===== MATERIAL FOR THE TASK
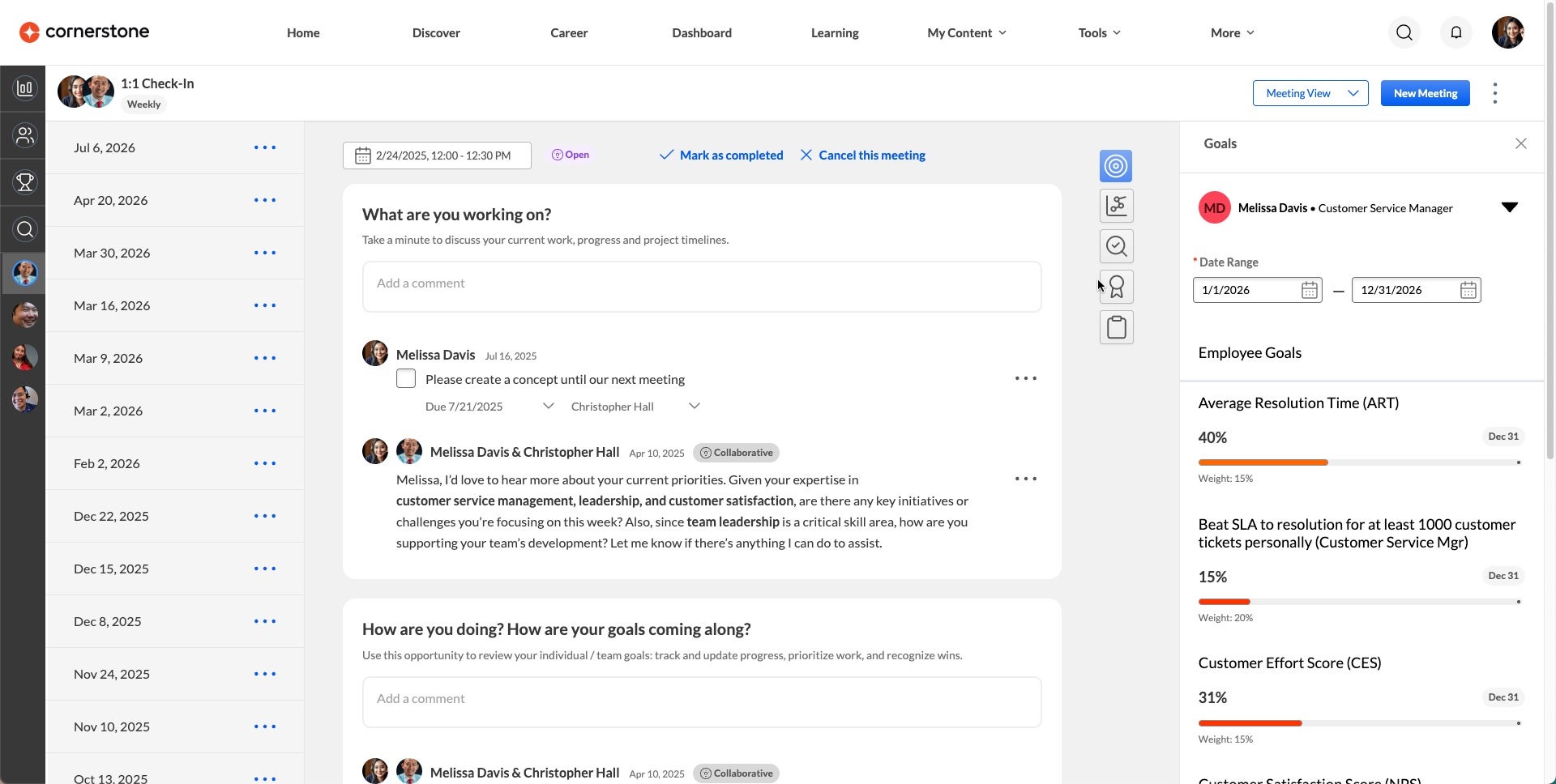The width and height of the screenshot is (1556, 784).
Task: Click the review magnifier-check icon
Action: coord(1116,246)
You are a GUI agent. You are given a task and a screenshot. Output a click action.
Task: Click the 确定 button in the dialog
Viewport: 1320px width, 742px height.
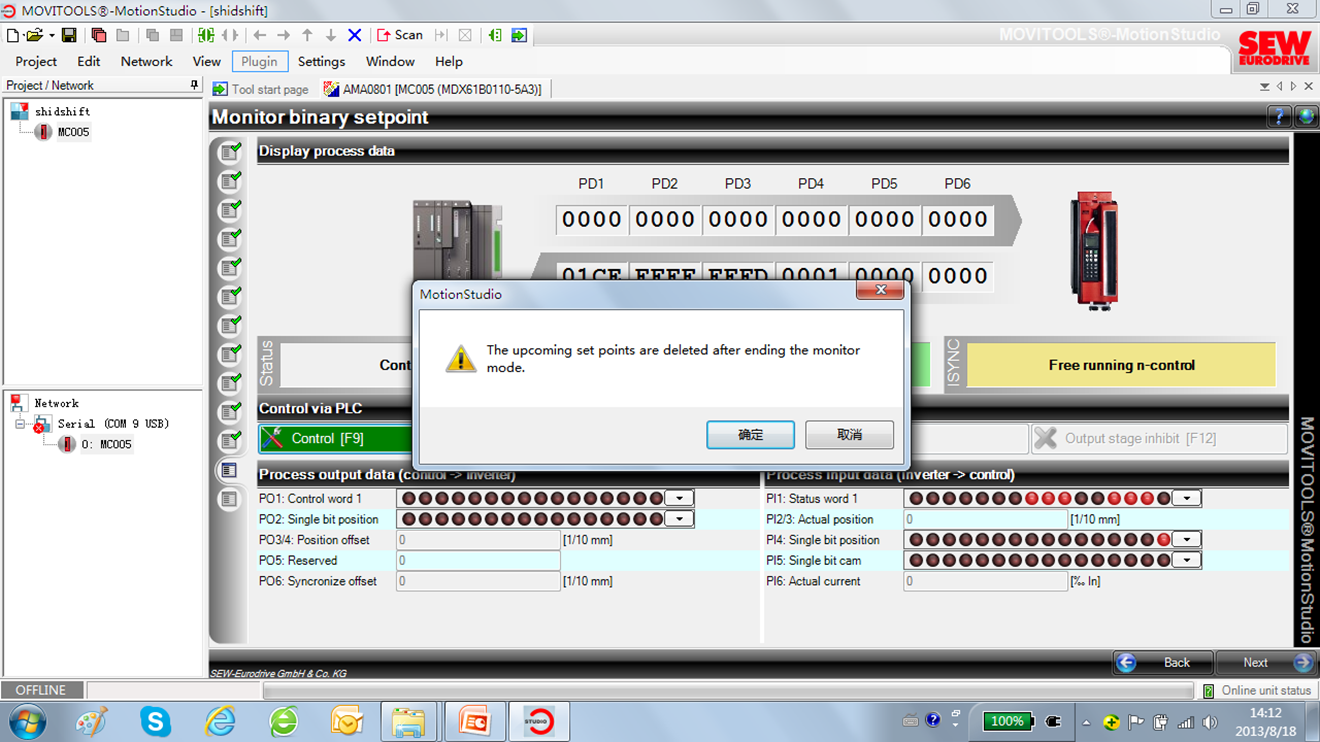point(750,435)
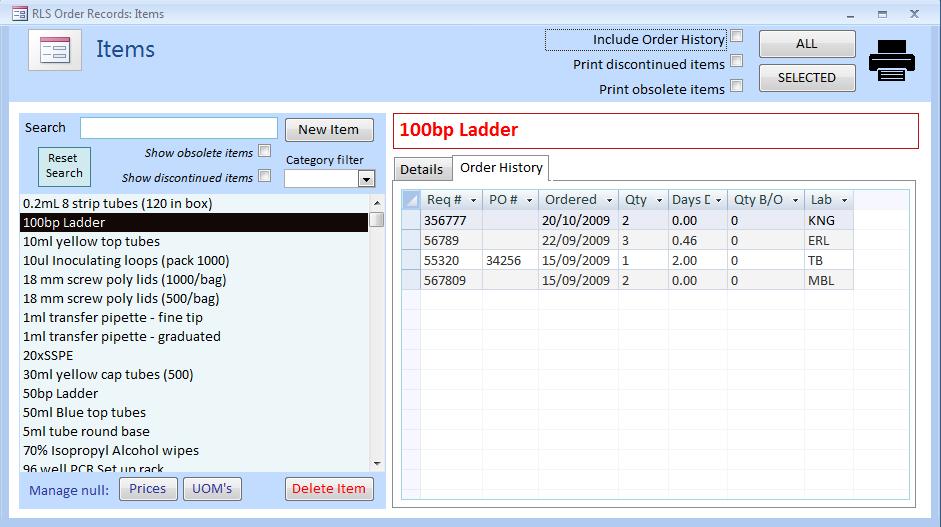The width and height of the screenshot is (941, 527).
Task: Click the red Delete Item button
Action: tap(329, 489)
==========
===== MATERIAL FOR THE TASK
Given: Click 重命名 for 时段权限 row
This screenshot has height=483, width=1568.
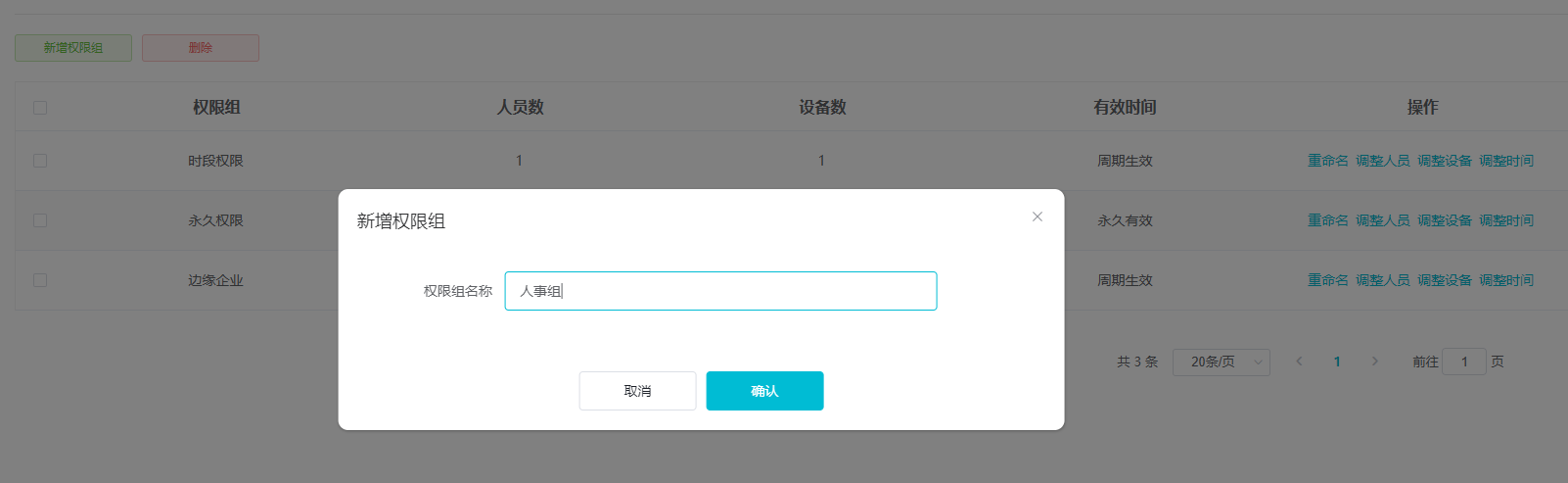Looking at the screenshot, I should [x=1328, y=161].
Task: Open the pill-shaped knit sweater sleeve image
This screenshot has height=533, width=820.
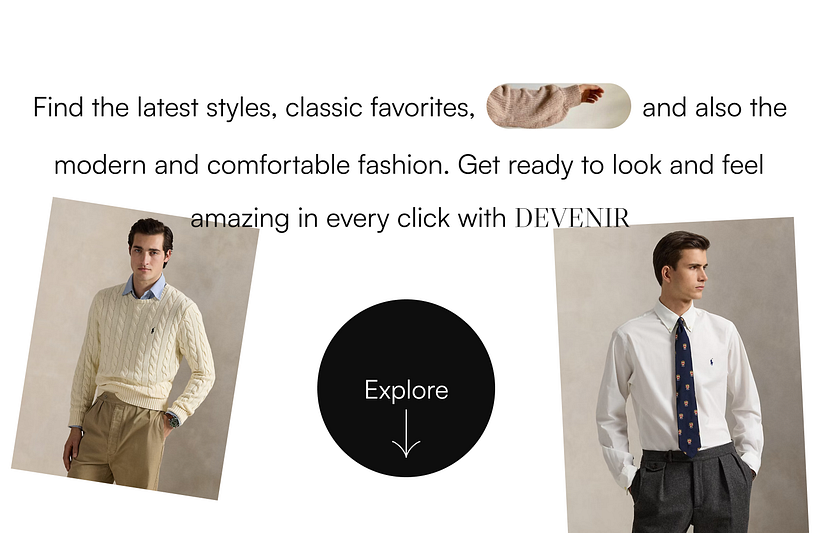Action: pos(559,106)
==========
===== MATERIAL FOR THE TASK
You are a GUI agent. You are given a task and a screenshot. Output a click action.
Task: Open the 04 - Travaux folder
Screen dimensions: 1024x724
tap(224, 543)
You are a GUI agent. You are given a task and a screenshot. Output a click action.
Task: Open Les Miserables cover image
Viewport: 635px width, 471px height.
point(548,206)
==========
Which of the lines above carry the string "Open"? Pick them out and copy them.

EXERCISE OUTPUT:
Task: Open the pill-shaped knit sweater sleeve image
Task: Open the 04 - Travaux folder
Task: Open Les Miserables cover image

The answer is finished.